TIME SHARE The Photographs of Leah Oates
The power of the photographic image
has always been to stop time—to create instant artifacts. But these days, since
digital media has overwhelmed the processes by which photographs are made, this
original logic seems to have been turned upon its ear. How do we judge a static
reality when images are considered as mere samples of perception rather than
documents of beauty commingled with truth? It is equally a matter of the
photographic image, the objective it depicts, and our approach to it. The
photograph, if taken in consideration of static and transitory elements, can be
said to share time with reality, because as a document it represents both the
actual and the symbolic.
The photographs of Leah Oates are meant as documents not of an object frozen in time, but animated by it. Hers is a visual register similar to the literary trope called “stream of consciousness” in which the perspective of the writer--in this case the artist or viewer—creates a fluidic narrative that affects the way the text is recognized as a metaphor for actuality. It is not filled with symbols but is symbolically actualized.

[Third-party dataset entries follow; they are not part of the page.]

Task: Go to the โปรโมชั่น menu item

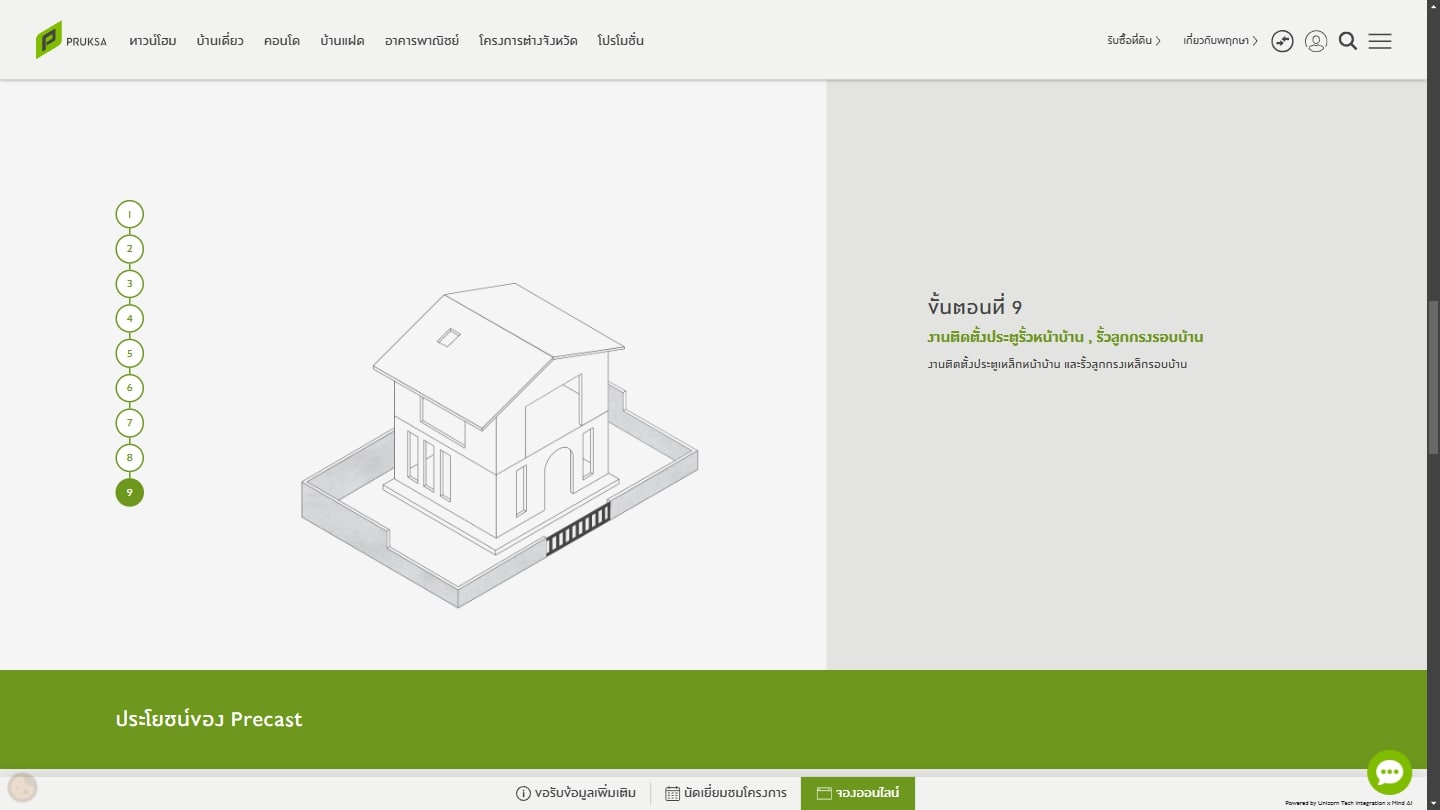Action: click(x=620, y=41)
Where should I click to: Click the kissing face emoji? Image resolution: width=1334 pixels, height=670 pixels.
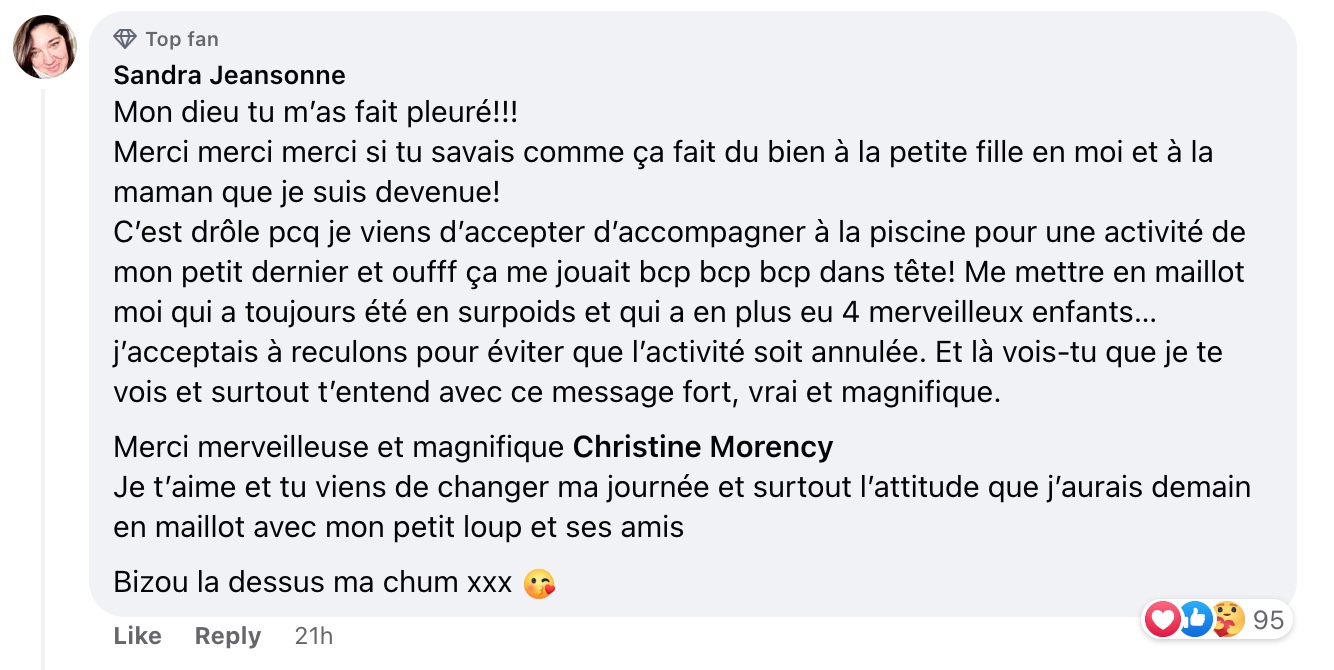click(x=540, y=583)
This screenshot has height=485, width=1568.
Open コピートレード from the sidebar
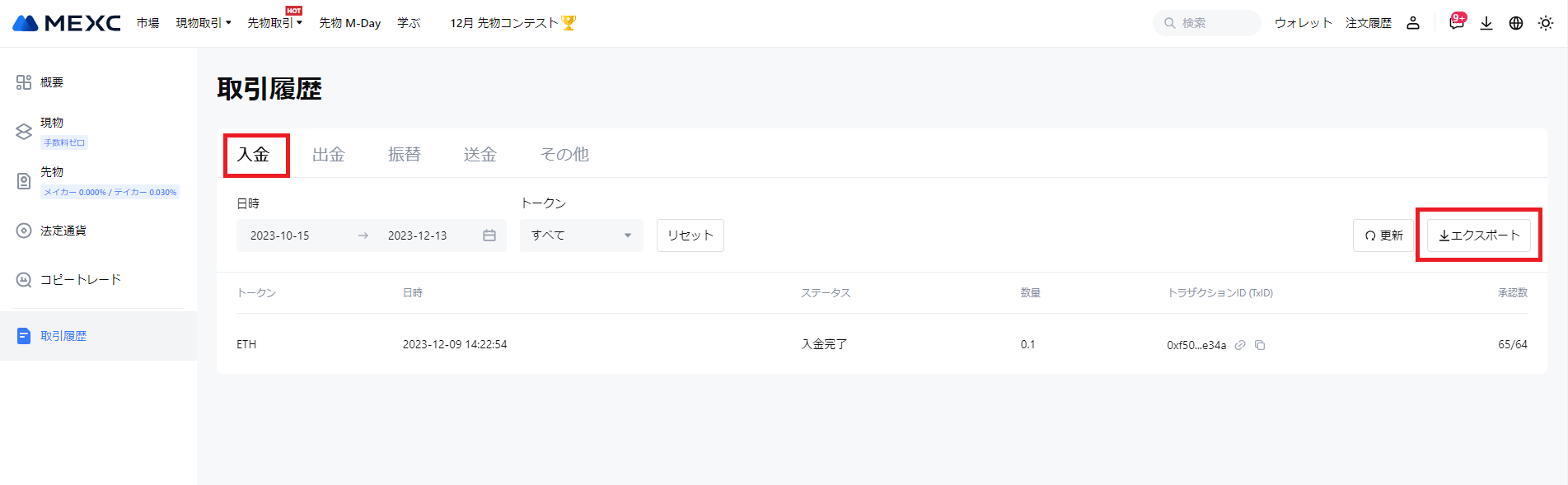click(82, 279)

Transitory Space, Prospect Park 11, Color photograph. Copyright Leah Oates 2011 |
In her recent series of photographs, Leah Oates deals with physical areas in Newfoundland, Beijing, China, and in several public parks in of New York City including Pelham Bay, Jamaica Bay and Prospect Park. What unifies all these areas is that they share once wild or cultivated natural areas with post-industrial, post-residential ones. She creates fantastic vistas that, despite not being attached to the same static environments of her previous collections—that dealt with consumer detritus in an urban sphere of lost space—Oates is dealing with nature as a by-product of Bourgeois appetites for conspicuous consumption, an idea that was birthed in the late 19th century with the advent of cities built around industrial habits. So called “civilized people” were attempting to maintain the rituals of court society in a post-imperial world. These manicured and landscaped environments created a doppelganger to the grounds of great castles like Versailles or Vaux-Le-Vicompte, or city parks such as the Luxembourg Gardens. Over the interval of progressing eras, these parks shifted in the use value and their reference to the urban areas surrounding them.
Transitory Space, Prospect Park 9, Color photograph. Copyright Leah Oates, 2011 |
In the 1970’s, in her famous book about urbanism and urban blight, The Death and Life of Great American Cities, Jane Jacobs talks about how neighborhoods that are organized around a public park invariably lose their focus as communities, and become centerless. This is because they do not resemble court society, but a more complex version of Main Street America, in which services and residences take up different areas not always en face with one another. The community that develops in an urban community is interior and is unified by ethnicity and nationalism and their shared commonality, not by imposed class-based values. Parks in cities changed as the 20th century progressed, because they suffered the same fate as the streets ringing them. They became places that nobody went, for not only were they in disrepair, they were a loss of ideals, a degradation of a glorious past, a ruined purity. Yet today many of the parks have been returned to a version of their glory, in some case s completely re-landscaped so as to hew to the original wishes of their historical builders and preservers. In Oates’s images they take on a wildness that is both diffuse and sublime, like entering a glade in a place we’ve never visited before. Oates reaffirms the primal character of nature by allowing the eye to meander and vibrate among optical perspectives enlivened by the rigor of the transitory.